My goal is for students to rely on their own rhetorical knowledge to develop a better understanding of increasingly challenging writing tasks on their own terms. This applies to students at all levels: as graduate writers develop their own research agendas, for example, the importance of identifying that implicit writing knowledge becomes more important as writing tasks become more complex and higher-stakes. That is, how is background literature treated differently in articles and dissertation chapters? How do we write grant applications that make clear what we do to those outside our fields? How do we remain flexible with our research presentation and goals so we can write across audiences and genres with different needs? As an educator, I encourage these skills among my peers and colleagues by sharing and discussing example materials like grant applications and formal letters. Transparent and critical conversations with my colleagues (faculty and students) about these writing tasks help other writers analyze and improve their approaches to writing, meaning this analysis leads to a set of transferable skills and knowledge that help writers more confidently tackle new tasks and genres.
When students can identify the needs of a writing task, they can also adjust writing processes to meet the task—which is why my teaching emphasizes the messiness of first drafts, the importance of iteration, and how to seek feedback and collaboration.
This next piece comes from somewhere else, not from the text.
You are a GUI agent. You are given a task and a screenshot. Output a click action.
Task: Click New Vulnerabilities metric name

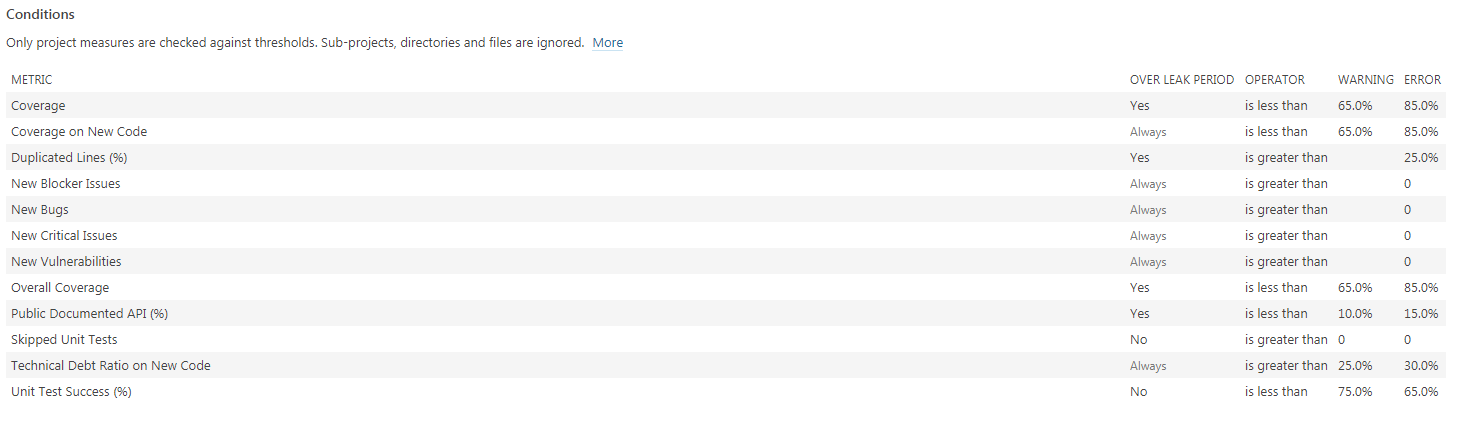point(66,261)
These are standards of most writing courses, but I am seeking opportunities to make them more real and urgent to my students. As I piloted an embedded tutoring aspect in my summer 2023 Introductory Composition course, for example, I planned workshop and peer review days with embedded tutors. Students were encouraged to submit incomplete, patchy drafts for one peer review. Then, we discussed what comes after feedback, the differences between revising and editing, the time constraints of an accelerated course, and the value of available potential resources for moving writing forward after feedback. My students and I created revision plans, and I prompted students to name specific questions they could be asking embedded tutors when working on their projects. Additionally, I model seeking feedback by making use of my campus Writing Lab–and telling my students about my appointments–because even doctoral candidates and faculty need multiple sources of feedback.
Healthy writing habits include seeking support and feedback, as well as understanding where one is in the process—and this applies at all levels of writing and writing instruction. For graduate students, instilling this principle remains true but may look a little different: one effective model I use now and hope to continue with is the graduate Research Group model with the collaboration like what my advisor encourages, where students and mentors meet regularly to share progress on research projects and ask for feedback in a lower-stakes setting (Dilger, 2023). This enriches the mentoring students receive, as they benefit from peer-to-peer feedback alongside traditional modes of feedback from their faculty mentors. Undergraduate students, graduate students, and more advanced researchers benefit when their comfort with messy first drafts helps them seek feedback and turn those into better iterations on drafts.Overall, I find that this focus on process and iteration allows students to feel more comfortable with the messy beginnings of writing, which, in turn, highlights their skills as researchers and values the rhetorical knowledge they already have. As students embrace discovering new ways of approaching writing, they become better at generating multiple drafts and seeking feedback and add to their rhetorical knowledge. My teaching philosophy is grounded in recognizing students as autonomous adults (even those in FYW) with skills and experiences that already shape them as writers. All levels of writers benefit from rhetorical tools and a healthy iteration/collaboration cycle because both mean their writing meets the needs of the genre and of the writer. My main task as a teacher, then, is to help writers embrace a process that makes their knowledge and abilities the most visible to their audiences.